▶ _本文抜粋_:
*-*-*
ハーレクイン魚鱗癬(先天性魚鱗症)―原因・症状・治療法

ハーレクイン魚鱗癬とは

ハーレクイン魚鱗癬(Harlequin ichthyosis)は、出生時から現れる極めて稀な遺伝性皮膚疾患です。皮膚全体に厚くて菱形(ダイヤモンド形)の鱗がびっしりと付着し、まるで道化師の衣装のように見えることからこの名前が付けられました。鱗は黄褐色や茶色を帯び、赤み、腫れ、水疱を伴うことがあります。

原因

この疾患はABCA12遺伝子の変異によって引き起こされます。ABCA12は皮膚の角化過程で重要なタンパク質を産生する遺伝子で、変異により死んだ角質細胞が正常に剥がれず、鱗が蓄積します。

主な症状

  • 全身に厚い菱形の鱗が形成される
  • 鱗の色は黄色や茶色
  • 皮膚の赤み、腫れ、水疱が見られることがある
  • 呼吸や体温調節に支障をきたすことがある

治療とケア

ハーレクイン魚鱗癬は生命を脅かす疾患であり、出生直後から集中医療が必要です。主な治療法は次の通りです。
*-*-*
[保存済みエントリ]
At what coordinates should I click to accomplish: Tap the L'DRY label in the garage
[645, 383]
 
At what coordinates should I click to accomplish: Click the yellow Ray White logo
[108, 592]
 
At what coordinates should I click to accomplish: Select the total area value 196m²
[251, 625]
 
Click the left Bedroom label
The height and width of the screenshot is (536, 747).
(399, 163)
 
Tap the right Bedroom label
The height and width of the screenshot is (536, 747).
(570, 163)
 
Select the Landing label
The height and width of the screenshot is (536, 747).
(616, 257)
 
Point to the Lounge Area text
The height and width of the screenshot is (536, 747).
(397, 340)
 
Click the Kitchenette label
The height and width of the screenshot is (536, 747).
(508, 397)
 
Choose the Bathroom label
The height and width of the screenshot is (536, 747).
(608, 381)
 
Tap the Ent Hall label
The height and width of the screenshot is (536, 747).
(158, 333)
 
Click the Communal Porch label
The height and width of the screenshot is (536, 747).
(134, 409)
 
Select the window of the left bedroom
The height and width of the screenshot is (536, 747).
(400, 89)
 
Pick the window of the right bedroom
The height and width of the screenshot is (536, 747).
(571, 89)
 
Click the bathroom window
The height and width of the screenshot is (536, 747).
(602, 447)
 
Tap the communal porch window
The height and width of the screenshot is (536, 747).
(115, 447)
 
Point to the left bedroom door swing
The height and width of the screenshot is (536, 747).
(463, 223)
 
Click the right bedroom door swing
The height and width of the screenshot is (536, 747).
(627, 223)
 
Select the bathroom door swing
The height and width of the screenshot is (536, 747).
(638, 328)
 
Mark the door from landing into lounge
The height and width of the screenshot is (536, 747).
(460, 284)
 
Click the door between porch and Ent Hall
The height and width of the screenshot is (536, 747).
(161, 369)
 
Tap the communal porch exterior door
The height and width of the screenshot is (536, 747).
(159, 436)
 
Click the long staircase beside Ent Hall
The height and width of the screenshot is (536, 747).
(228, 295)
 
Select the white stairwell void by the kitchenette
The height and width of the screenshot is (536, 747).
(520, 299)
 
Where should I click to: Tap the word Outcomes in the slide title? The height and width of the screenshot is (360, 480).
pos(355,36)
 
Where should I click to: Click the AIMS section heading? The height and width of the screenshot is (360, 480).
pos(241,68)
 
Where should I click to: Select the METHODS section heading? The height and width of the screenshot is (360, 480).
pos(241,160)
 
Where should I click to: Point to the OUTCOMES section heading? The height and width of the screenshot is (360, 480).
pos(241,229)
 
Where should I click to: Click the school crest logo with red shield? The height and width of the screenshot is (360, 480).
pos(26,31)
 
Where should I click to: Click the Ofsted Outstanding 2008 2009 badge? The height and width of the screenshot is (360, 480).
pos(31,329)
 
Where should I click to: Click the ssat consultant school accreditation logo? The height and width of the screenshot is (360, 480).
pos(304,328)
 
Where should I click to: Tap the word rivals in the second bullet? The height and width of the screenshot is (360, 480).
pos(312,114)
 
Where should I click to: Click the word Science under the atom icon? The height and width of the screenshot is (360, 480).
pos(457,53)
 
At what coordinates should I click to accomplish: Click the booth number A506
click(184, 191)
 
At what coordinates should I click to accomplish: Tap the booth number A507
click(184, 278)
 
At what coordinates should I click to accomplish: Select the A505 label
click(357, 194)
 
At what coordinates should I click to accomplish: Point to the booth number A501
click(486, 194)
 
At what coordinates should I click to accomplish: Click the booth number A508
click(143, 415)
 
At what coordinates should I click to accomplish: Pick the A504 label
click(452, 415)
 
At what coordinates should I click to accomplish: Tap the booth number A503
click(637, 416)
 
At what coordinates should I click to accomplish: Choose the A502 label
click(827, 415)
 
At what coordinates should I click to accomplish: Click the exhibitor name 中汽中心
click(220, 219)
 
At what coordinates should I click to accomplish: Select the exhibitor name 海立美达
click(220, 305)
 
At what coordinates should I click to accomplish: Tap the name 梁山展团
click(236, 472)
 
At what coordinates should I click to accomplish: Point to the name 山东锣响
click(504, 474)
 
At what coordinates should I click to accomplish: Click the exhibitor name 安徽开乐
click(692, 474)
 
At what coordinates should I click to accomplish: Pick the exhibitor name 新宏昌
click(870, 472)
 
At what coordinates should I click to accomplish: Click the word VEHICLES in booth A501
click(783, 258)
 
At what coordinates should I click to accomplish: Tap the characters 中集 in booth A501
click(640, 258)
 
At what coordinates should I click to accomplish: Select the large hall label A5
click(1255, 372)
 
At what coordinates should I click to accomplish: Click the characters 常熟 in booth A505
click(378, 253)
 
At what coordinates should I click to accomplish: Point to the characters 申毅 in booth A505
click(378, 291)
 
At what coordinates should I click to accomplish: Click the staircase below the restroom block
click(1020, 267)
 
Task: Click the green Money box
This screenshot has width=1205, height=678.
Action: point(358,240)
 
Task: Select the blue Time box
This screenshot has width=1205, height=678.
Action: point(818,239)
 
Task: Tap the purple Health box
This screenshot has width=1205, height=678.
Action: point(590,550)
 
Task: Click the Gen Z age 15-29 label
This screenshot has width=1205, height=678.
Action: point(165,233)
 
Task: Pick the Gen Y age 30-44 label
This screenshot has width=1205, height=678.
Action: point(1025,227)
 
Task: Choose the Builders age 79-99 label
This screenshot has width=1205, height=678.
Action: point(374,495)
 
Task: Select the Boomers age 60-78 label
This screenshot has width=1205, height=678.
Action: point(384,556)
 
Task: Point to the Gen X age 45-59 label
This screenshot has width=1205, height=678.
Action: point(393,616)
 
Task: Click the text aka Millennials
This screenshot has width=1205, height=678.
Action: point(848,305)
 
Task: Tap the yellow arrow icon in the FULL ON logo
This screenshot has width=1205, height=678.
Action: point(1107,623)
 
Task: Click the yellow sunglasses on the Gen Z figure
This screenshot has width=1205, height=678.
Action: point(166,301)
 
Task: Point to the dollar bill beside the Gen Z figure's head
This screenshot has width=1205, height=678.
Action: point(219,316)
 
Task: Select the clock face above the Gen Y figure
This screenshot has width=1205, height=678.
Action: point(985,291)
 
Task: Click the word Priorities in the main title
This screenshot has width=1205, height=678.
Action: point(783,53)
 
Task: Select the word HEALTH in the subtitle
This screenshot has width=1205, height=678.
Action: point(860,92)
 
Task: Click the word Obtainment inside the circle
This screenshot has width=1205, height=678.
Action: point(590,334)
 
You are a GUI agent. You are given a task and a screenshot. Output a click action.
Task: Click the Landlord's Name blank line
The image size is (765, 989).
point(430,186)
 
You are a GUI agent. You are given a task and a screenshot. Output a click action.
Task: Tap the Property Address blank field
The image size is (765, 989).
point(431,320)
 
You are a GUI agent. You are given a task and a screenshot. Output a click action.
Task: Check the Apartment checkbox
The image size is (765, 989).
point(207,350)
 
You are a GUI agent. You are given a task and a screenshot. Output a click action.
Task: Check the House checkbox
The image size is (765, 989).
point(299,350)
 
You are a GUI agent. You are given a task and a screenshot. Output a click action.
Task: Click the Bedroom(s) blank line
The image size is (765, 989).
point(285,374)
*-*-*
▶ _取り組む課題_:
1. ハーレクイン魚鱗癬の本文にある「この疾患はABCA12遺伝子の変異によって引き起こされます。」という一文を英語に訳しなさい。
2. ハーレクイン魚鱗癬の本文によると、この病気に「ハーレクイン」という名前が付いたのはなぜですか。
3. ハーレクイン魚鱗癬の本文の続きを、最後の文の次から書き進めなさい。

▶ _解答例_:
1. This disease is caused by mutations in the ABCA12 gene.

2. 皮膚全体に厚い菱形の鱗がびっしりと付着し、道化師の衣装のように見えるからです。

3.
  • エモリエント剤・保湿剤:鱗を柔らかくし、かゆみを軽減する
  • 抗生物質:感染予防・治療
  • 鎮痛薬:痛みの管理
  • 外科手術:鱗の除去や可動性改善
  • 皮膚移植:損傷した皮膚の置換

予後

予後は個々の症例により大きく異なります。適切な治療と管理が行われれば生存できるケースもありますが、感染症や呼吸不全などの合併症で死亡するリスクも高いです。

発生率

ハーレクイン魚鱗癬は約30万人に1人という極めて稀な疾患です。その重篤さから、患者と家族への精神的・経済的負担は大きく、早期診断と多職種チームによる継続的なサポートが重要です。